## START TASK INPUTS

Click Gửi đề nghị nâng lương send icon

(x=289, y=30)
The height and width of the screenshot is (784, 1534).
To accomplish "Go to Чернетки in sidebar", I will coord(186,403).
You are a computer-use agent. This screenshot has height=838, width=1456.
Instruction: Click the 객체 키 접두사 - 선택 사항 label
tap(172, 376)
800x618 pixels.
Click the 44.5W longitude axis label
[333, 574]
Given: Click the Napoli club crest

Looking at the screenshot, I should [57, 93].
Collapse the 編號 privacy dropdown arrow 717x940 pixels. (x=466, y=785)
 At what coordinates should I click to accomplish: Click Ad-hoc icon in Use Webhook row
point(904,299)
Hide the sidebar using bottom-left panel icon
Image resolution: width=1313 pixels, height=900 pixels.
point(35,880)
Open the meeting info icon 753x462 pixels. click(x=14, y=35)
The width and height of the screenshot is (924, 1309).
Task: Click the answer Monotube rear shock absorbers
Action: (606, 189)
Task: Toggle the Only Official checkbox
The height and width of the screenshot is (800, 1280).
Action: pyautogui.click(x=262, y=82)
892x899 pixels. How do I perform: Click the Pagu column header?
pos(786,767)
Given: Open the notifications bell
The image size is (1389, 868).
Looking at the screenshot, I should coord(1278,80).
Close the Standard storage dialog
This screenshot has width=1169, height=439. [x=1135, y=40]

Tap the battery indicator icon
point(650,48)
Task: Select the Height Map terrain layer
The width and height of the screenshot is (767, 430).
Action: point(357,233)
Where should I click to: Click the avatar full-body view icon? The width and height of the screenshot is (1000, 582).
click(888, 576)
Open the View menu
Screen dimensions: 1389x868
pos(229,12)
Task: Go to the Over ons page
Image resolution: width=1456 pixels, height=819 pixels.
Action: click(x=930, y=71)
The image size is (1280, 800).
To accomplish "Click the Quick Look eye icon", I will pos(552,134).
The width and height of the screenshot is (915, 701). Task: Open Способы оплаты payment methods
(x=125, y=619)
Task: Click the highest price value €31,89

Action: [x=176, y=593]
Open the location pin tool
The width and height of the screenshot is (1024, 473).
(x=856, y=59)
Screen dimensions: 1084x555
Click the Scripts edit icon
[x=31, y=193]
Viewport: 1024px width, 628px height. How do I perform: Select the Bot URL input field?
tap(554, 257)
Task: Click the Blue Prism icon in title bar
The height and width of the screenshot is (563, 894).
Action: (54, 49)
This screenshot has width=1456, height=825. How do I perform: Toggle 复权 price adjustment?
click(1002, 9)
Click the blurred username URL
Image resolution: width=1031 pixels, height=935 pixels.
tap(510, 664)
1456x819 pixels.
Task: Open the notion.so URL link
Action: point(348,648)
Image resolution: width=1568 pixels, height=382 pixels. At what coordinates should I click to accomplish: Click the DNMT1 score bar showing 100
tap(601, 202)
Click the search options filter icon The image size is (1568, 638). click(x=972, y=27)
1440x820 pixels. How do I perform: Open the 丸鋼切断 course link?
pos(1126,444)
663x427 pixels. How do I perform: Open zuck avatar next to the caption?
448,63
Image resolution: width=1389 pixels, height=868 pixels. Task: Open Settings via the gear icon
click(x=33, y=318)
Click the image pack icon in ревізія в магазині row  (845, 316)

## END TASK INPUTS

DESCRIPTION OF THE TASK: Collect every line in the records above that contains the word "perform".

FULL SOLUTION:
892x899 pixels. How do I perform: Click the Pagu column header?
Viewport: 1024px width, 628px height. How do I perform: Select the Bot URL input field?
This screenshot has width=1456, height=825. How do I perform: Toggle 复权 price adjustment?
1440x820 pixels. How do I perform: Open the 丸鋼切断 course link?
663x427 pixels. How do I perform: Open zuck avatar next to the caption?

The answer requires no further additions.